### EXCERPTED DATA
================

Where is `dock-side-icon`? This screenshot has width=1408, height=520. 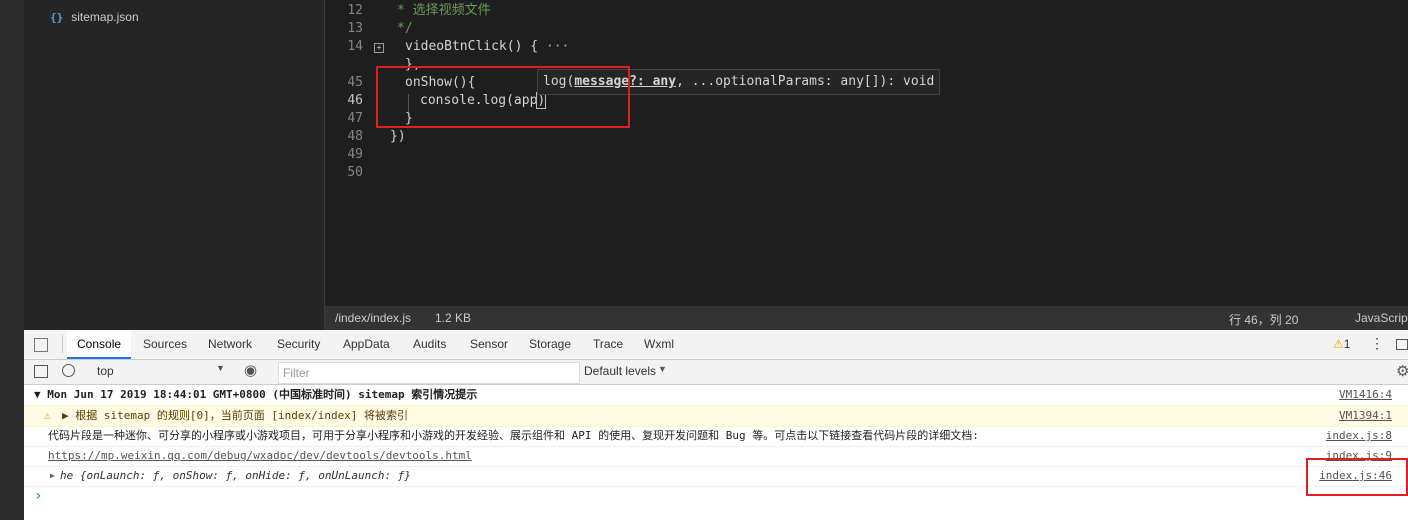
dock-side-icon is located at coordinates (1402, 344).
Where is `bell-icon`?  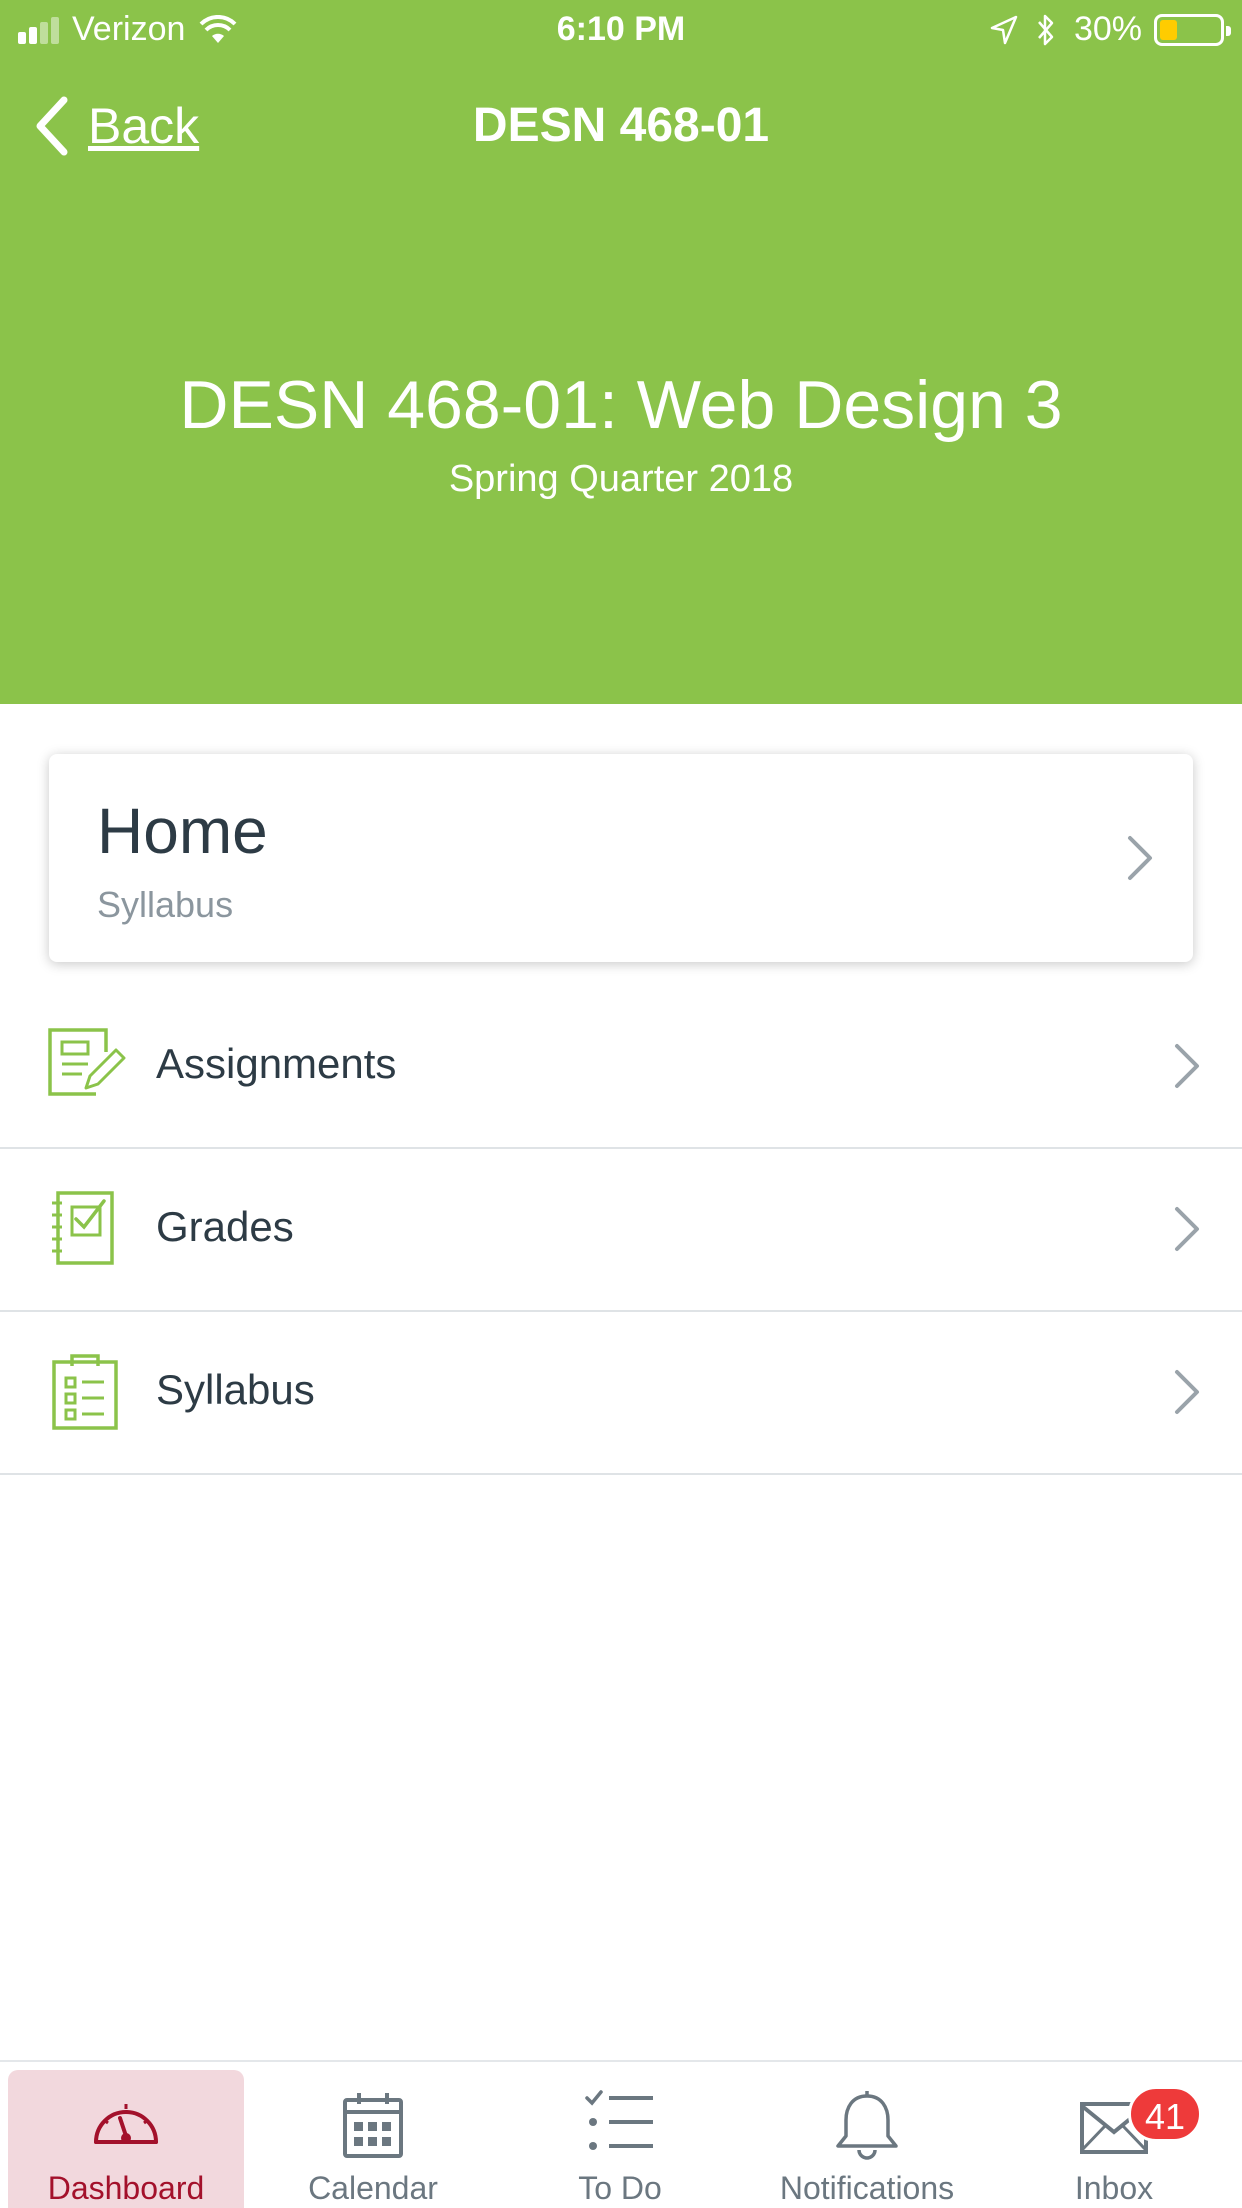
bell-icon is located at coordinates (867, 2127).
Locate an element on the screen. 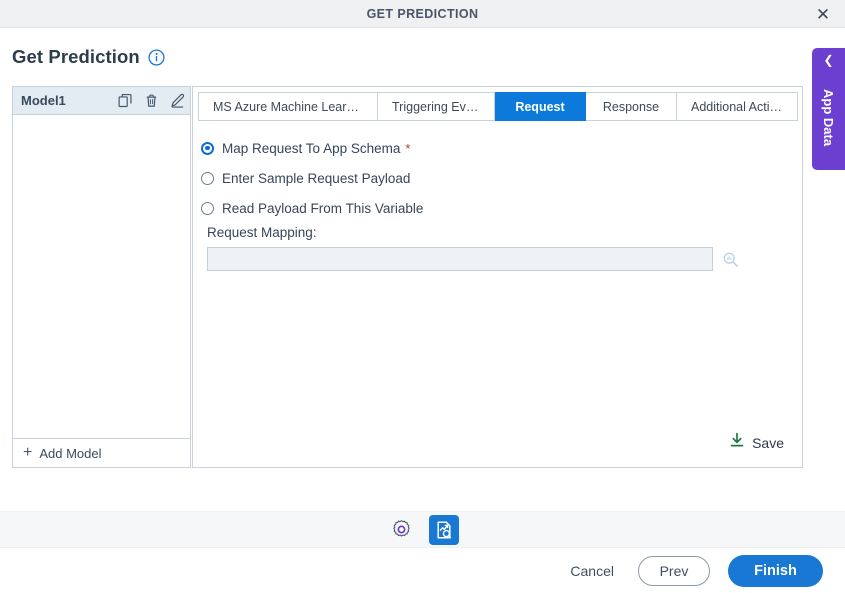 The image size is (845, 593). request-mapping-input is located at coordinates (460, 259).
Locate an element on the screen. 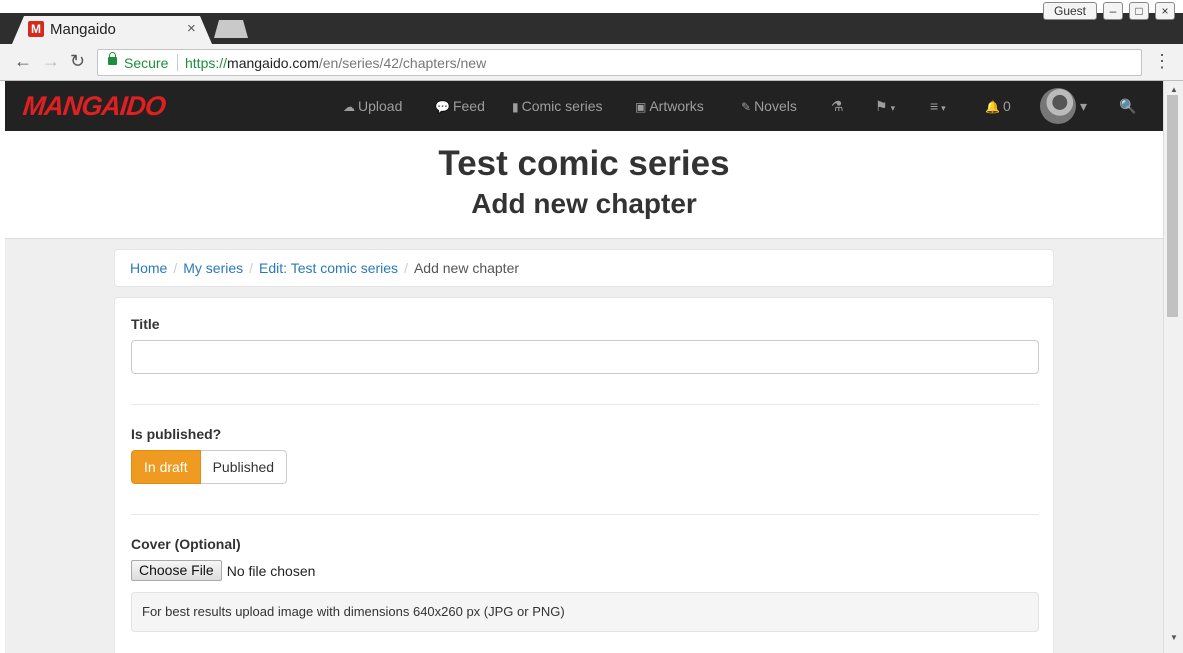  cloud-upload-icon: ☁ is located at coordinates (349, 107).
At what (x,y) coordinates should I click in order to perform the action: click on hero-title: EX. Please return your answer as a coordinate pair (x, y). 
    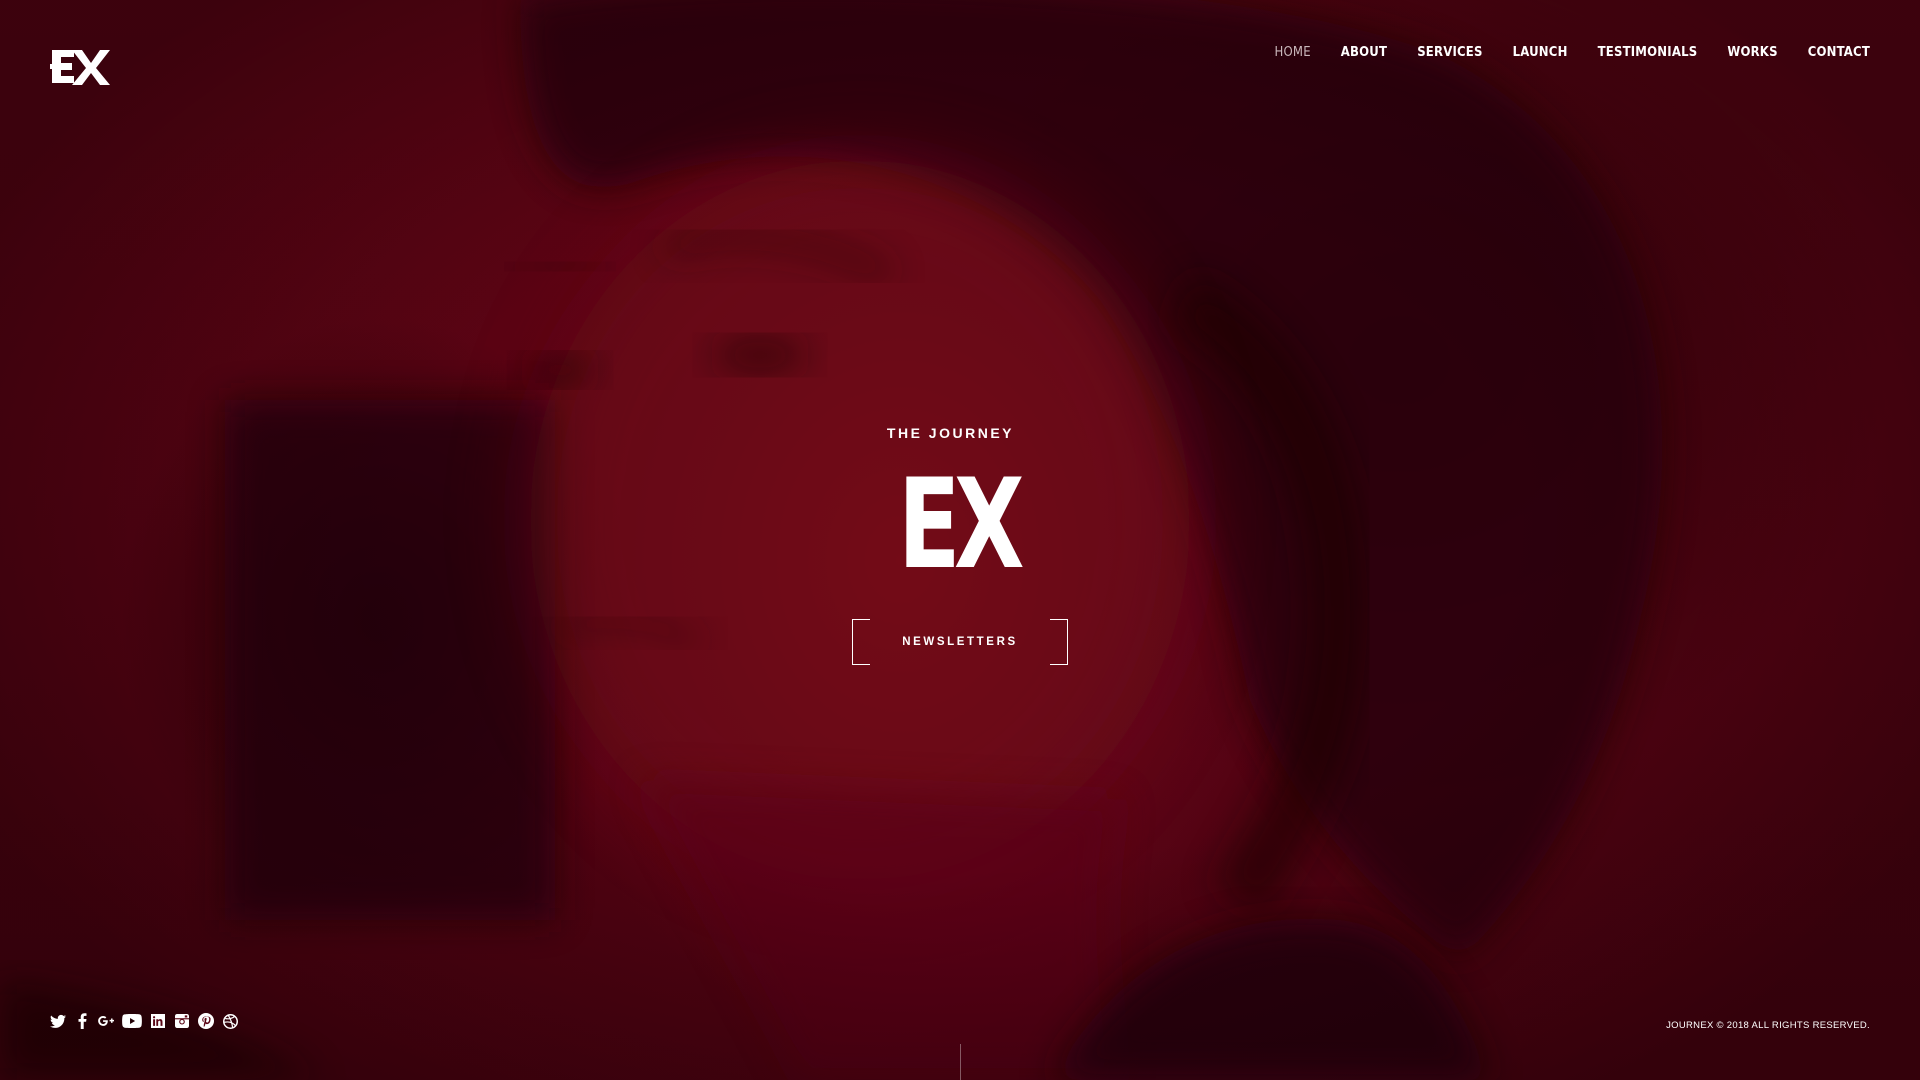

================

### EXERCISE DESCRIPTION
Copy the records word for word from their first line through the line containing "bell-icon is located", including both ends, and leave the pictures out.

### RESPONSE TO THIS EXERCISE
Where is `dock-side-icon`? This screenshot has width=1408, height=520. 
dock-side-icon is located at coordinates (1402, 344).
Where is `bell-icon`?  
bell-icon is located at coordinates (867, 2127).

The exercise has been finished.